Summer berry USA flag traybake

For my second Cake Club meeting, I made a lemon sponge traybake, decorated with strawberries and blueberries in an American flag design - the theme was 'Born in the USA'.

Can you guess what it is yet?

It took me a while to think of a cake themed to our cousins across the pond. I've visited America loads of times, but I have to admit that I can't remember eating cake there - at least, none so good that it's stuck in my memory. Doughnuts, yes, plenty... Lots of pie... Loads of cookies... But I couldn't think of the sort of cake that would sum up my experience of America. Should I make a bundt cake (a la Dolly Bakes)? They eat them 'over there', and I certainly have a lot of recipes to choose from. But then someone said the clue in the name was that they were German, not American, so I scrapped that idea.

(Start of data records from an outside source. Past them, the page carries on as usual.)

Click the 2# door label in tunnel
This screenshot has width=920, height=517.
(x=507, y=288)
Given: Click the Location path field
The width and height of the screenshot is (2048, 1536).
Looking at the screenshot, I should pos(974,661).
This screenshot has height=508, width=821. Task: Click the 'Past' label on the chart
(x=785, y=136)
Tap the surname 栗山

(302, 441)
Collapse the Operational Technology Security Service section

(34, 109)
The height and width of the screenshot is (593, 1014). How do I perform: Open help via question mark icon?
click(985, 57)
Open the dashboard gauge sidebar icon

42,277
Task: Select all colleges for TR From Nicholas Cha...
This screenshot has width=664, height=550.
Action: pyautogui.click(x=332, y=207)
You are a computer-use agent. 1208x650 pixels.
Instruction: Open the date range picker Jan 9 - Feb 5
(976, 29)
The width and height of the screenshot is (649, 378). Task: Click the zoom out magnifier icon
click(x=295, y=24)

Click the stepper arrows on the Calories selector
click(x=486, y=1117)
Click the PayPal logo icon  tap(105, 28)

Everyone I canvased opinion from simply replied with Mississippi mud pie, or key lime pie, or apple pie... It's a CAKE CLUB, I retorted!

I set on the idea of using the American theme in the decoration, having seen a similar idea with the Union Jack for the upcoming Jubilee. I had been considering it for our Jubilee party, but instead decided to turn it into the Stars & Stripes.

The Stars & Stripes

I used a simple yet fluffy and light lemon sponge recipe, topped with buttercream, with blueberries and strawberries in the flag design. I even counted the number of stripes.

I have to admit, this was one of the best cakes I've ever made. The buttercream was delicious - the creamiest, smoothest, loveliest buttercream. I used my Kitchenaid for the buttercream this time, which I normally don't bother with, but I always will in future. I heeded Eric Lanlard's comments on a recent episode of Baking Mad where he explained how to cream the butter and ensure the result wasn't too grainy, by making sure the sugar was properly dissolved into the butter. Yum.

My first traybake
100g marg
175g self-raising flour
50g ground almonds
2tsp baking powder
4 eggs
225g caster sugar
125ml Greek yogurt
zest of 2 lemons

Put all the ingredients in a bowl. Mix them all together. Job's a goodun.
Pour into a traybake cake tin, 30cm x 20cm - I treated myself to a new tin just for this bake.
Bake in the oven at 180 degrees (160 fan) for 30 minutes.

I used about half a pack of butter and about 300g ish of icing sugar (but I never measure buttercream!). After laying out the stripes, I thought about laying tiny white marshmallows inbetween, just to crank up the American-ness of the cake. But I didn't like how it looked, and preferred the simplicity with just the berries.

Everyone at Cake Club was impressed. Mine certainly was the most attractive cake. I have lots of berries left over, so I might yet make a Union Jack version at the weekend.

A delicious use of summer berries

2 comments:

  1. Brilliant it looks good and I bet it tasted good too. Love the styling!